Written instruction:
Please copy every line of the records below word for word, leaving out the pictures.

· · · · ·

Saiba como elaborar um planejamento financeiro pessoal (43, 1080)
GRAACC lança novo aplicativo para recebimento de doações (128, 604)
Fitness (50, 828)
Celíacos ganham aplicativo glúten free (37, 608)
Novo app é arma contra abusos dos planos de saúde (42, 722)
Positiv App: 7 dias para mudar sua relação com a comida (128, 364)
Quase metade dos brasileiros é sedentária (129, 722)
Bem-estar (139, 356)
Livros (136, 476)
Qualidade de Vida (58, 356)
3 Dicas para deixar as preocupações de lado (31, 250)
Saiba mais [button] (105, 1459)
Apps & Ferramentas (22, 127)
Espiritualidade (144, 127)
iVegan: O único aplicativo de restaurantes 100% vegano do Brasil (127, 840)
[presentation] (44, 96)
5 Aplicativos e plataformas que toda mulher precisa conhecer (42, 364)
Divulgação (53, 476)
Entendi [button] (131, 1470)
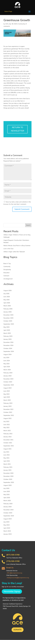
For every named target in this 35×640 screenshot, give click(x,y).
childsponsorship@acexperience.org (18, 578)
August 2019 (7, 519)
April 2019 (7, 528)
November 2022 (8, 409)
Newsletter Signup (12, 591)
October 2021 (8, 443)
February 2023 (8, 403)
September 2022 (9, 415)
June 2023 (7, 391)
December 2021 (8, 440)
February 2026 (8, 309)
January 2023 (7, 406)
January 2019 (7, 534)
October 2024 (8, 348)
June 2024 (7, 361)
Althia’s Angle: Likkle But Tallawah (14, 252)
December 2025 (8, 315)
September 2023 (9, 385)
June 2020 (7, 491)
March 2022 (7, 431)
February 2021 (8, 467)
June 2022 (7, 425)
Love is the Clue (8, 249)
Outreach (6, 276)
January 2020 (7, 507)
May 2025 (6, 327)
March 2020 (7, 501)
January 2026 (7, 312)
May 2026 (6, 300)
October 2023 (8, 382)
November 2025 (8, 318)
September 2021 (9, 446)
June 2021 (7, 455)
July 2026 (6, 294)
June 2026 (7, 297)
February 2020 (8, 504)
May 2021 (6, 458)
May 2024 (6, 364)
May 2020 (6, 494)
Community (21, 24)
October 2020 (8, 479)
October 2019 (8, 513)
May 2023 (6, 394)
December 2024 (8, 342)
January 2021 (7, 470)
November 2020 (8, 476)
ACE (6, 24)
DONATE (18, 629)
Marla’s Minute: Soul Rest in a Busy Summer (17, 246)
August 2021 (7, 449)
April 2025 (7, 330)
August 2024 (7, 354)
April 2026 (7, 303)
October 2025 (8, 321)
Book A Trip (7, 264)
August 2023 (7, 388)
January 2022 (7, 437)
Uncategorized (8, 279)
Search (28, 225)
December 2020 (8, 473)
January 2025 (7, 339)
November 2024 (8, 345)
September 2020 (9, 482)
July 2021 (6, 452)
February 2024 (8, 373)
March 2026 (7, 306)
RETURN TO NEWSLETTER (17, 129)
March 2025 (7, 333)
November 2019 (8, 510)
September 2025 (9, 324)
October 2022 (8, 412)
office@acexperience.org (14, 573)
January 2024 (7, 376)
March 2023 (7, 400)
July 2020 (6, 488)
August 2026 (7, 290)
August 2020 (7, 485)
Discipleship (7, 270)
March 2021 (7, 464)
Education (7, 273)
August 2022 (7, 418)
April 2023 (7, 397)
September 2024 (9, 351)
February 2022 (8, 434)
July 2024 (6, 357)
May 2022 (6, 427)
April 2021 (7, 461)
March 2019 (7, 531)
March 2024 (7, 370)
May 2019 (6, 525)
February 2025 (8, 336)
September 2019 (9, 516)
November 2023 (8, 379)
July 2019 (6, 522)
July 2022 (6, 421)
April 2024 (7, 367)
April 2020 (7, 498)
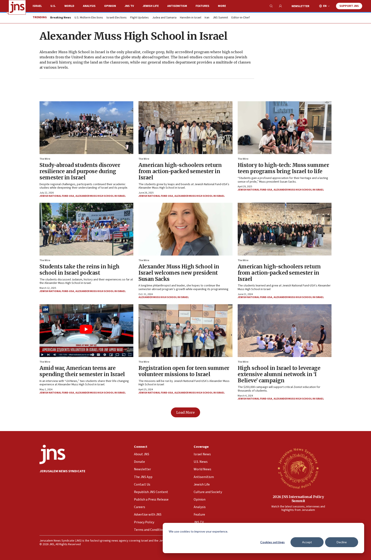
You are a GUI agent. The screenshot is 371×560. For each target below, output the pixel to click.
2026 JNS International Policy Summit (298, 499)
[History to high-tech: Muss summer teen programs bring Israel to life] (284, 127)
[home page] (17, 7)
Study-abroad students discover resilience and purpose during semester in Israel (80, 171)
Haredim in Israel (190, 18)
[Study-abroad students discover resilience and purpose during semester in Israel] (86, 127)
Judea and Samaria (164, 18)
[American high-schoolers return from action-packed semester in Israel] (185, 127)
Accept (307, 542)
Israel (37, 6)
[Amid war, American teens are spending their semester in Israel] (86, 330)
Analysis (89, 6)
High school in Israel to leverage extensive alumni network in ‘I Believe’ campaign (279, 374)
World (69, 6)
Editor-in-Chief (240, 18)
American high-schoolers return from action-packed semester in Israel (180, 171)
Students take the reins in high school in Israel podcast (80, 269)
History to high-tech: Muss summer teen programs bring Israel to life (283, 168)
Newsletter (300, 6)
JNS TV (129, 6)
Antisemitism (177, 6)
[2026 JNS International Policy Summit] (298, 468)
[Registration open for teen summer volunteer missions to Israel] (185, 330)
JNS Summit (220, 18)
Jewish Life (151, 6)
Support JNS (349, 6)
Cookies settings (272, 542)
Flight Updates (139, 18)
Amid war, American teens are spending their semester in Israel (82, 371)
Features (202, 6)
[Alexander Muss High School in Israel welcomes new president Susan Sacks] (185, 229)
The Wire (45, 159)
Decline (342, 542)
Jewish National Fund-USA (57, 196)
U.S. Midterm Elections (89, 18)
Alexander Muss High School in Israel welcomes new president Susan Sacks (178, 272)
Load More (185, 412)
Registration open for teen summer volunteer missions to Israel (183, 371)
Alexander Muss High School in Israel (100, 196)
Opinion (110, 6)
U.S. (53, 6)
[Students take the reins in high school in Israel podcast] (86, 229)
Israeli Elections (116, 18)
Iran (207, 18)
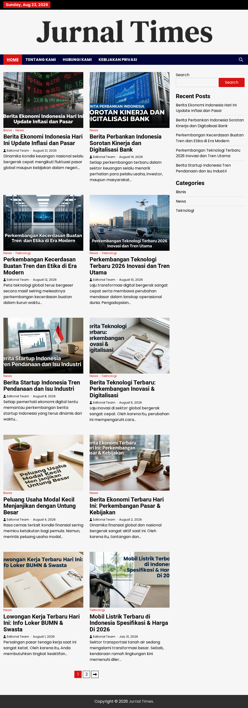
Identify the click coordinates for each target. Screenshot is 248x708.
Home (13, 59)
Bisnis (7, 130)
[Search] (241, 59)
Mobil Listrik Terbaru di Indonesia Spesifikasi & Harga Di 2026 (129, 623)
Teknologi (23, 253)
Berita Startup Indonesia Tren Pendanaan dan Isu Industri (41, 385)
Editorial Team (18, 150)
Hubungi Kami (77, 59)
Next (95, 674)
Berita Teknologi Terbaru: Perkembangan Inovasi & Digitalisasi (123, 389)
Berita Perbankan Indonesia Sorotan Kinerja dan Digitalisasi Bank (126, 143)
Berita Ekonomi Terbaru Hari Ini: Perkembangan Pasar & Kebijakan (127, 506)
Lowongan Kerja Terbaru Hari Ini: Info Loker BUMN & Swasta (41, 623)
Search (182, 75)
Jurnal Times (141, 701)
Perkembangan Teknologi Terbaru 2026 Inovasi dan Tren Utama (130, 266)
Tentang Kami (40, 59)
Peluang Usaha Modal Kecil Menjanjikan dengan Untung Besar (39, 506)
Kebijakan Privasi (118, 59)
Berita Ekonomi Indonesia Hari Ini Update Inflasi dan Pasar (43, 140)
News (20, 130)
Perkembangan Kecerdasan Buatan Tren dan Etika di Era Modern (40, 266)
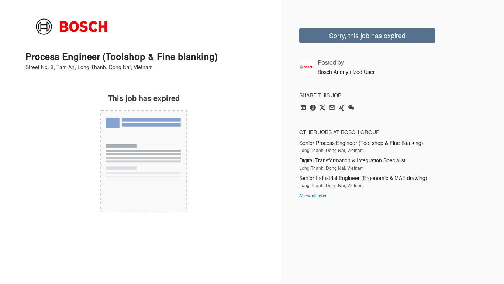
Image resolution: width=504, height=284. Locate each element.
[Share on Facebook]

· · · · ·

Result of the task:
Saiba como elaborar um planejamento financeiro pessoal (43, 1080)
GRAACC lança novo aplicativo para recebimento de doações (128, 604)
Fitness (50, 828)
Celíacos ganham aplicativo glúten free (37, 608)
Novo app é arma contra abusos dos planos de saúde (42, 722)
Positiv App: 7 dias para mudar sua relação com a comida (128, 364)
Quase metade dos brasileiros é sedentária (129, 722)
Bem-estar (139, 356)
Livros (136, 476)
Qualidade de Vida (58, 356)
3 Dicas para deixar as preocupações de lado (31, 250)
Saiba mais [button] (105, 1459)
Apps & Ferramentas (22, 127)
Espiritualidade (144, 127)
iVegan: O único aplicativo de restaurantes 100% vegano do Brasil (127, 840)
[presentation] (44, 96)
5 Aplicativos e plataformas que toda mulher precisa conhecer (42, 364)
Divulgação (53, 476)
Entendi [button] (131, 1470)
For every named target in this 35×640 screenshot, give click(x,y).
childsponsorship@acexperience.org (18, 578)
August 2019 (7, 519)
April 2019 (7, 528)
November 2022 (8, 409)
Newsletter Signup (12, 591)
October 2021 (8, 443)
February 2023 (8, 403)
September 2022 (9, 415)
June 2023 (7, 391)
December 2021 (8, 440)
February 2026 (8, 309)
January 2023 (7, 406)
January 2019 (7, 534)
October 2024 (8, 348)
June 2024 (7, 361)
Althia’s Angle: Likkle But Tallawah (14, 252)
December 2025 (8, 315)
September 2023 (9, 385)
June 2020 (7, 491)
March 2022 (7, 431)
February 2021 (8, 467)
June 2022 (7, 425)
Love is the Clue (8, 249)
Outreach (6, 276)
January 2020 (7, 507)
May 2025 (6, 327)
March 2020 (7, 501)
January 2026 (7, 312)
May 2026 (6, 300)
October 2023 (8, 382)
November 2025 (8, 318)
September 2021 (9, 446)
June 2021 (7, 455)
July 2026 (6, 294)
June 2026 (7, 297)
February 2020 (8, 504)
May 2021 (6, 458)
May 2024 (6, 364)
May 2020 (6, 494)
Community (21, 24)
October 2020 (8, 479)
October 2019 (8, 513)
May 2023 (6, 394)
December 2024 (8, 342)
January 2021 (7, 470)
November 2020 (8, 476)
ACE (6, 24)
DONATE (18, 629)
Marla’s Minute: Soul Rest in a Busy Summer (17, 246)
August 2021 (7, 449)
April 2025 (7, 330)
August 2024 (7, 354)
April 2026 (7, 303)
October 2025 (8, 321)
Book A Trip (7, 264)
August 2023 (7, 388)
January 2022 (7, 437)
Uncategorized (8, 279)
Search (28, 225)
December 2020 (8, 473)
January 2025 (7, 339)
November 2024 (8, 345)
September 2020 (9, 482)
July 2021 (6, 452)
February 2024 (8, 373)
March 2026 (7, 306)
RETURN TO NEWSLETTER (17, 129)
March 2025 (7, 333)
November 2019 (8, 510)
September 2025 (9, 324)
October 2022 (8, 412)
office@acexperience.org (14, 573)
January 2024 (7, 376)
March 2023 (7, 400)
July 2020 (6, 488)
August 2026 (7, 290)
August 2020 (7, 485)
Discipleship (7, 270)
March 2021 (7, 464)
Education (7, 273)
August 2022 (7, 418)
April 2023 (7, 397)
September 2024 (9, 351)
February 2022 (8, 434)
July 2024 (6, 357)
May 2022 (6, 427)
April 2021 (7, 461)
March 2019 (7, 531)
March 2024 (7, 370)
May 2019 (6, 525)
February 2025 (8, 336)
September 2019 (9, 516)
November 2023 (8, 379)
July 2019 (6, 522)
July 2022 (6, 421)
April 2024 (7, 367)
April 2020 (7, 498)
You are a GUI agent. The screenshot is 371×560. For each target below, output the pixel to click.
2026 JNS International Policy Summit (298, 499)
[History to high-tech: Muss summer teen programs bring Israel to life] (284, 127)
[home page] (17, 7)
Study-abroad students discover resilience and purpose during semester in Israel (80, 171)
Haredim in Israel (190, 18)
[Study-abroad students discover resilience and purpose during semester in Israel] (86, 127)
Judea and Samaria (164, 18)
[American high-schoolers return from action-packed semester in Israel] (185, 127)
Accept (307, 542)
Israel (37, 6)
[Amid war, American teens are spending their semester in Israel] (86, 330)
Analysis (89, 6)
High school in Israel to leverage extensive alumni network in ‘I Believe’ campaign (279, 374)
World (69, 6)
Editor-in-Chief (240, 18)
American high-schoolers return from action-packed semester in Israel (180, 171)
Students take the reins in high school in Israel podcast (80, 269)
History to high-tech: Muss summer teen programs bring Israel to life (283, 168)
Newsletter (300, 6)
JNS TV (129, 6)
Antisemitism (177, 6)
[2026 JNS International Policy Summit] (298, 468)
[Registration open for teen summer volunteer missions to Israel] (185, 330)
JNS Summit (220, 18)
Jewish Life (151, 6)
Support JNS (349, 6)
Cookies settings (272, 542)
Flight Updates (139, 18)
Amid war, American teens are spending their semester in Israel (82, 371)
Features (202, 6)
[Alexander Muss High School in Israel welcomes new president Susan Sacks] (185, 229)
The Wire (45, 159)
Decline (342, 542)
Jewish National Fund-USA (57, 196)
U.S. Midterm Elections (89, 18)
Alexander Muss High School in Israel welcomes new president Susan Sacks (178, 272)
Load More (185, 412)
Registration open for teen summer volunteer missions to Israel (183, 371)
Alexander Muss High School in Israel (100, 196)
Opinion (110, 6)
U.S. (53, 6)
[Students take the reins in high school in Israel podcast] (86, 229)
Israeli Elections (116, 18)
Iran (207, 18)
Identify the click coordinates for each target. Screenshot is 248x708.
Home (13, 59)
Bisnis (7, 130)
[Search] (241, 59)
Mobil Listrik Terbaru di Indonesia Spesifikasi & Harga Di 2026 (129, 623)
Teknologi (23, 253)
Berita Startup Indonesia Tren Pendanaan dan Isu Industri (41, 385)
Editorial Team (18, 150)
Hubungi Kami (77, 59)
Next (95, 674)
Berita Teknologi Terbaru: Perkembangan Inovasi & Digitalisasi (123, 389)
Berita Perbankan Indonesia Sorotan Kinerja dan Digitalisasi Bank (126, 143)
Berita Ekonomi Terbaru Hari Ini: Perkembangan Pasar & Kebijakan (127, 506)
Lowongan Kerja Terbaru Hari Ini: Info Loker BUMN & Swasta (41, 623)
Search (182, 75)
Jurnal Times (141, 701)
Perkembangan Teknologi Terbaru 2026 Inovasi dan Tren Utama (130, 266)
Tentang Kami (40, 59)
Peluang Usaha Modal Kecil Menjanjikan dengan Untung Besar (39, 506)
Kebijakan Privasi (118, 59)
Berita Ekonomi Indonesia Hari Ini Update Inflasi dan Pasar (43, 140)
News (20, 130)
Perkembangan Kecerdasan Buatan Tren dan Etika di Era Modern (40, 266)
Image resolution: width=504, height=284. Locate each element.
[Share on Facebook]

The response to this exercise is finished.